Trent'anni, originario del quartiere di La Sablière, a Rouen, con precedenti per furto e traffico di stupefacenti e un'accusa di omicidio. Questo il profilo di Mohamed Amra, conosciuto con il soprannome di "La Mouche" (la mosca), il detenuto in fuga dopo il sanguinoso assalto avvenuto in Normandia al furgone che lo trasportava dall'ufficio del giudice istruttore al carcere, dove sconta una condanna a 18 mesi di reclusione per furto aggravato. Nell'attacco due agenti sono stati uccisi e altri tre sono rimasti feriti. 

Chi è Mohamed Amra

"La mosca", secondo quanto riportano i quotidiani francesi, non rientrerebbe tra i detenuti "radicalizzati", ma vanta un curriculum criminale di tutto rispetto.
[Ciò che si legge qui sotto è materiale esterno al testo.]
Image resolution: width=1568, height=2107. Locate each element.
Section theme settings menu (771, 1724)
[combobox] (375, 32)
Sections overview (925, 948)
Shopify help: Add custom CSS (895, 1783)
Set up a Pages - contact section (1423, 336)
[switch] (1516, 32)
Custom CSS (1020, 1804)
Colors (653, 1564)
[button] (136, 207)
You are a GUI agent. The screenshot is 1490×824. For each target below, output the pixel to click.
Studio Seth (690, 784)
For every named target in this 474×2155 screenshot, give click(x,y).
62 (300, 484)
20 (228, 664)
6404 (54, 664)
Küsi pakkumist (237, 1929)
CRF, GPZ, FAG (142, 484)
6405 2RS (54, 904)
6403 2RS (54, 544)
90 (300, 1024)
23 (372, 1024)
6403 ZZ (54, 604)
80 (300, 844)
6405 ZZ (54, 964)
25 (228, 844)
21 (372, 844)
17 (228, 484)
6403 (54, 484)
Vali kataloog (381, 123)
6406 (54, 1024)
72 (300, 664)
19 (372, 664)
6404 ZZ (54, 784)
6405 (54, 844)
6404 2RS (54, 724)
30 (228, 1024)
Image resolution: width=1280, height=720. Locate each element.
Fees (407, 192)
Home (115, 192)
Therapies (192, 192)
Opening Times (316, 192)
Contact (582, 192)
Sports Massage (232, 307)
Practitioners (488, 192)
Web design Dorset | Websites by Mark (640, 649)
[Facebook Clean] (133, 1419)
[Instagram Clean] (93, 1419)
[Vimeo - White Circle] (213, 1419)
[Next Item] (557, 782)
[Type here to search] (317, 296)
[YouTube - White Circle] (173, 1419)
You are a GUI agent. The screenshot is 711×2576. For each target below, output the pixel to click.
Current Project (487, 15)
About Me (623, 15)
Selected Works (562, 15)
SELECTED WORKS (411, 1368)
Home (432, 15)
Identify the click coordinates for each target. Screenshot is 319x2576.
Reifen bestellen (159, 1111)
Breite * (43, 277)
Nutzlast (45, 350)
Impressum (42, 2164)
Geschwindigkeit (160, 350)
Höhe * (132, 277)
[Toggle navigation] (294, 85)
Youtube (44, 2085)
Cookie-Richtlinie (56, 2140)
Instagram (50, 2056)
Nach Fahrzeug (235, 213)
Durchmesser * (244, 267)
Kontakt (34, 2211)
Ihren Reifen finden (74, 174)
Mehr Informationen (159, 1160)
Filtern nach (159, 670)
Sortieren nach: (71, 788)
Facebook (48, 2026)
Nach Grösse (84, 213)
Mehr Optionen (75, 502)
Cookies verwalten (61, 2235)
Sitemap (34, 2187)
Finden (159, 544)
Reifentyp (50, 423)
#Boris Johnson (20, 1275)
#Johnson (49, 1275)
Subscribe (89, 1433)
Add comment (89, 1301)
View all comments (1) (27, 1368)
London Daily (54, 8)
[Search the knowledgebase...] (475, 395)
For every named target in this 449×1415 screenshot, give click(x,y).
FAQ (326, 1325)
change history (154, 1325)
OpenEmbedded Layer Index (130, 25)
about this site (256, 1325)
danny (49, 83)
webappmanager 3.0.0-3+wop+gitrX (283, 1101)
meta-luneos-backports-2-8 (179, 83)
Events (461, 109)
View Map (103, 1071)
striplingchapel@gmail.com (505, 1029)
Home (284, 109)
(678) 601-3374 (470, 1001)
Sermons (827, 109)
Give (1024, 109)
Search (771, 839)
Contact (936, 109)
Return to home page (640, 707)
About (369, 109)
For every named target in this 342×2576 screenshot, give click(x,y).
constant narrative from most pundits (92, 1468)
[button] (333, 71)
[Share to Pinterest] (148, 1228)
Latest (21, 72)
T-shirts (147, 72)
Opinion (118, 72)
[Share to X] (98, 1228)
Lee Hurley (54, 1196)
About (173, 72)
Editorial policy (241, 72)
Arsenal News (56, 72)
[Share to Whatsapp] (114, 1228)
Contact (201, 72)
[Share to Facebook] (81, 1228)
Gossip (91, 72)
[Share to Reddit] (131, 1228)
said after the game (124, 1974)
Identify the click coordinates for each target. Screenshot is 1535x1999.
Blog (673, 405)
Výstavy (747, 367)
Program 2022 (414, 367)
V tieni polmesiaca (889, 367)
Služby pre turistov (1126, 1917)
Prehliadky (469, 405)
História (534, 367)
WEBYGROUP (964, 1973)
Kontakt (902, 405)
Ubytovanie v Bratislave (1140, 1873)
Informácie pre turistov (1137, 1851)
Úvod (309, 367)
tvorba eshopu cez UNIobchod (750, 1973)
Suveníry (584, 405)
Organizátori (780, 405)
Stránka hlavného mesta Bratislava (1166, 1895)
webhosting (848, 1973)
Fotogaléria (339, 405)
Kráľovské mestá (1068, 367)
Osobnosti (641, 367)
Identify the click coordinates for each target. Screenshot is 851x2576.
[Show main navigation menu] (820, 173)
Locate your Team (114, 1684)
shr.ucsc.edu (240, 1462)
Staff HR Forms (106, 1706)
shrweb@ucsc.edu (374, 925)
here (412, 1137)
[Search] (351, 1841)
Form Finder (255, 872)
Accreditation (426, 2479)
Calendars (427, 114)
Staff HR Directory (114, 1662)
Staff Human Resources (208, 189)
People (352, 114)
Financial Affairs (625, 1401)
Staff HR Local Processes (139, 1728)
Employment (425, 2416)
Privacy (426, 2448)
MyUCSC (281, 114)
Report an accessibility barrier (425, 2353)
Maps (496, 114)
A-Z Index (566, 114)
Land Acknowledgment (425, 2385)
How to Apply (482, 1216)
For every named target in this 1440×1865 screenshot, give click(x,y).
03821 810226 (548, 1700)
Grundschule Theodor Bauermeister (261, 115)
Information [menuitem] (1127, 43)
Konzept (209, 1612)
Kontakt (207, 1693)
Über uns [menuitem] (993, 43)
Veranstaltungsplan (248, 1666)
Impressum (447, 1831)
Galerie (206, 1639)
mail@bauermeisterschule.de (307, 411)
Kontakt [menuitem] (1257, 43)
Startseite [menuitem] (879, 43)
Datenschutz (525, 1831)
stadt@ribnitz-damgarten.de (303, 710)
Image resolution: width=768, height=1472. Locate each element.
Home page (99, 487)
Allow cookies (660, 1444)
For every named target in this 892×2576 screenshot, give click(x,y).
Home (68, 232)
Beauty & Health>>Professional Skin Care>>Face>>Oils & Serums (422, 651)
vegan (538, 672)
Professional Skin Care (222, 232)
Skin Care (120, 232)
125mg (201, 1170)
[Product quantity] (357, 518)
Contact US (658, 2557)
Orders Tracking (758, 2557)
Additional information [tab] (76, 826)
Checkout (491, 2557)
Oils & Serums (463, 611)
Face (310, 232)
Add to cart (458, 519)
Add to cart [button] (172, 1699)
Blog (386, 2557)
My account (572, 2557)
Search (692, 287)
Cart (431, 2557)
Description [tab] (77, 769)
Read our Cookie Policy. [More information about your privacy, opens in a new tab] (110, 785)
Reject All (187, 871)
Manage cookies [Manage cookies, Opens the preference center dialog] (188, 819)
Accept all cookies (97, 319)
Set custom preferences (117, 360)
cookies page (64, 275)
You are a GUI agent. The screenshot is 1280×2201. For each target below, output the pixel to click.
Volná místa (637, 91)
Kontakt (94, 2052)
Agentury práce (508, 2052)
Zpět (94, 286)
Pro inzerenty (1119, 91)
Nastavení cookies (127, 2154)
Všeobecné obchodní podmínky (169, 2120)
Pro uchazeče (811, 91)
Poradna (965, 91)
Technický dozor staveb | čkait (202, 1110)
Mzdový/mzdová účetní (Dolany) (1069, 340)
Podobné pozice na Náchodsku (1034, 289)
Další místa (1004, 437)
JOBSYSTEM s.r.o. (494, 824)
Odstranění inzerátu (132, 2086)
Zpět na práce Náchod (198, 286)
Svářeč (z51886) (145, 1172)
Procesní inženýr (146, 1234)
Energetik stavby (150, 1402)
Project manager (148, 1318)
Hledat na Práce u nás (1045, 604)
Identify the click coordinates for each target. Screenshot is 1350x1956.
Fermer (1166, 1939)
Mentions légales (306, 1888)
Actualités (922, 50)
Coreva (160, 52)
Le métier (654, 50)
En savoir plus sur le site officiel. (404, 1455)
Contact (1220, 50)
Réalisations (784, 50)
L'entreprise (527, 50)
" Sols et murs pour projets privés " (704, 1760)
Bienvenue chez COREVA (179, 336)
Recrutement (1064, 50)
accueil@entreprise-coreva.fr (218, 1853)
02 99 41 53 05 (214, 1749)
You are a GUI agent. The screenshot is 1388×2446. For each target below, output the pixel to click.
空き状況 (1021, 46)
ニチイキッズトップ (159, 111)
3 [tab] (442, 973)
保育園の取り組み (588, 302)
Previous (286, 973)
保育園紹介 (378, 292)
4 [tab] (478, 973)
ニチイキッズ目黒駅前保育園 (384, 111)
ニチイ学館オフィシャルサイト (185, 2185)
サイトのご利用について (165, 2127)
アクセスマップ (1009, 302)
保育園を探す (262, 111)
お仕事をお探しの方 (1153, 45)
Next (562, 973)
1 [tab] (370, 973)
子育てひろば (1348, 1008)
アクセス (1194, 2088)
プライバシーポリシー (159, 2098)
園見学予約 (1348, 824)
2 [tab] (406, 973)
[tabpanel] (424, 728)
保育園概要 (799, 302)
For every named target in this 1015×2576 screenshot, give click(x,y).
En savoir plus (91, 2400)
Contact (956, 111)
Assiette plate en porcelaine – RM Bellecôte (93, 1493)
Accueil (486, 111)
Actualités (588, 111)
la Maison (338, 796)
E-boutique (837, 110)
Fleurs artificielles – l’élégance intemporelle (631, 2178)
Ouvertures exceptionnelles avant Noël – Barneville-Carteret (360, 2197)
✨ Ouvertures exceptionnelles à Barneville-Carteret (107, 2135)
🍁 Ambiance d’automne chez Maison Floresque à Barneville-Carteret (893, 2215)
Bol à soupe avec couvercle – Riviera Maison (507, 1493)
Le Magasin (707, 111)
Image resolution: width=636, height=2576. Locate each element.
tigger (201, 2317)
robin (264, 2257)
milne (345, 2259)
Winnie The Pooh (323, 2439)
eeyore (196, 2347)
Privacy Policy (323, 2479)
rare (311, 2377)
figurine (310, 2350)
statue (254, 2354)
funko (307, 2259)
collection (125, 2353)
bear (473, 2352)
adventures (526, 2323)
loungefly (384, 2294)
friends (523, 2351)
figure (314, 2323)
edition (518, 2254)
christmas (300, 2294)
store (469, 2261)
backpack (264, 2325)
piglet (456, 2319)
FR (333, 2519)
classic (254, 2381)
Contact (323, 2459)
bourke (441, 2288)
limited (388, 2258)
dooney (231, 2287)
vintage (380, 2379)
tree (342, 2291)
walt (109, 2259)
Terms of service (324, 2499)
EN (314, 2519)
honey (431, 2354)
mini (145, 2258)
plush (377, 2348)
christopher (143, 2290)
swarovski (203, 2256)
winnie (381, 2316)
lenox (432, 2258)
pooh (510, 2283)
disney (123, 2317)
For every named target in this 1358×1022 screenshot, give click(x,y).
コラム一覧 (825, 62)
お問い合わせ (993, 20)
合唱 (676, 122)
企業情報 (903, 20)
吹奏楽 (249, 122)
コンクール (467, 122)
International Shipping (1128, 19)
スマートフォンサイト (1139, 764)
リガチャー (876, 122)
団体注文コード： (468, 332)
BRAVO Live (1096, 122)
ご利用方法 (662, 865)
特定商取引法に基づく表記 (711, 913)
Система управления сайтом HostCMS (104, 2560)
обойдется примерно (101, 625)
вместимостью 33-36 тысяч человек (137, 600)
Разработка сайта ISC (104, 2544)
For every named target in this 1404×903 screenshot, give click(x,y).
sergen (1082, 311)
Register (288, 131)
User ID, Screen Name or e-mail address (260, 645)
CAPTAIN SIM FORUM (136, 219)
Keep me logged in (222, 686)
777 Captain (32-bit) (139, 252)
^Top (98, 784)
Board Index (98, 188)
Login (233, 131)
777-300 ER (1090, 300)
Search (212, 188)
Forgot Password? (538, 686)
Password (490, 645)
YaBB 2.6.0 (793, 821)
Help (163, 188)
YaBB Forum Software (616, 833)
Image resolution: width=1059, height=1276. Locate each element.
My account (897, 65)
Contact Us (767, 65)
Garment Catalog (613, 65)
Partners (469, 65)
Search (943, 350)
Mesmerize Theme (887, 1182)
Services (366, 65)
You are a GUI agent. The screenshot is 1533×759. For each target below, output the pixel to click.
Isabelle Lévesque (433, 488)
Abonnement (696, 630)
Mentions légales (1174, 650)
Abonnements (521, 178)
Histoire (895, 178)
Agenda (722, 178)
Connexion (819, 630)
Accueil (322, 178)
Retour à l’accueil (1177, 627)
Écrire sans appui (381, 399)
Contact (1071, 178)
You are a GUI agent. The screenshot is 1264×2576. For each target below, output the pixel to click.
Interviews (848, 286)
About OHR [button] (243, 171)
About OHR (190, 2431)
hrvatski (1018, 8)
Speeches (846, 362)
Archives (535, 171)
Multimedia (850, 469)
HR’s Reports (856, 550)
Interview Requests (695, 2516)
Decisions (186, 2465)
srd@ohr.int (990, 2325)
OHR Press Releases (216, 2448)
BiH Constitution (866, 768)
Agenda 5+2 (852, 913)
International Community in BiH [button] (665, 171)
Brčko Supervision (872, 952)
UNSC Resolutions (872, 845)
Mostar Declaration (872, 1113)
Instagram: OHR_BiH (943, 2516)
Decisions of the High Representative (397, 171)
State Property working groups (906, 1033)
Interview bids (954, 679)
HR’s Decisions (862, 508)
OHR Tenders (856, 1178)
Traffico di droga e non solo: condannato a 18 mesi di reclusione dal tribunale giudiziario di Évreux per una serie di furti aggravati, in supermercati e attività commerciali avvenuti tra l'agosto e l'ottobre del 2019. Il 30enne era stato anche incriminato a Marsiglia per un omicidio avvenuto il 17 giugno 2022 ad Aubagne. La vittima era residente di Dreux e l'omicidio era legato al traffico di droga. In passato era stato condannato anche per un tentato omicidio avvenuto a Saint-Etienne-de-Rouvray. Secondo le Parisien, due giorni fa Amra aveva tentato di segare le sbarre della sua cella ed era stato trasferito in una diversa zona del penitenziario per motivi disciplinari. Prima di essere detenuto a Évreux, l'uomo era stato in carcere a Baumettes e a La Santé.

L'assalto e l'evasione

L'attacco al furgone della polizia penitenziaria è avvenuto mentre il mezzo era fermo a un casello autostradale di Incarville, nell'Eure, in Normandia. Due auto, un'Audi A5 bianca e una BMW serie 5, hanno accerchiato il mezzo che trasportava il detenuto da Rouen verso Évreux e poi hanno aperto il fuoco. Un vero e proprio commando che ha agito in maniera metodica e decisa, riuscendo a portare via il prigioniero in pochi minuti. Nell'assalto hanno perso la vita due agenti, come confermato anche dal ministro della Giustizia francese Éric Dupond-Moretti: "Uno di loro lascia la moglie e due figli che avrebbero dovuto festeggiare il loro 21esimo compleanno tra due giorni. L'altro lascia una donna incinta di cinque mesi, genitori e amici. Sarà fatto di tutto per trovare gli autori di questo crimine spregevole. Il Paese è in lutto".

La caccia all'uomo

Intanto la caccia all'uomo continua a partire dall'autostrada A154, dove è scattato il "Piano Epervier": 200 gendarmi sono stati mobilitati per cercare di rintracciare il detenuto evaso. La gendarmeria ha messo in allerta i diversi livelli di comando e ha mobilitato tutte le unità sul terreno. Le ricerche vanno avanti senza sosta come sottolineato in un post su X (ex Twitter), dal presidente Emmanuel Macron: "'attacco di questa mattina, costato la vita ad agenti dell'amministrazione penitenziaria, è uno shock per tutti noi. La nazione è al fianco dei familiari, dei feriti e dei loro colleghi.Stiamo facendo tutto il possibile per trovare gli autori di questo crimine e rendere giustizia in nome del popolo francese. Saremo inflessibili".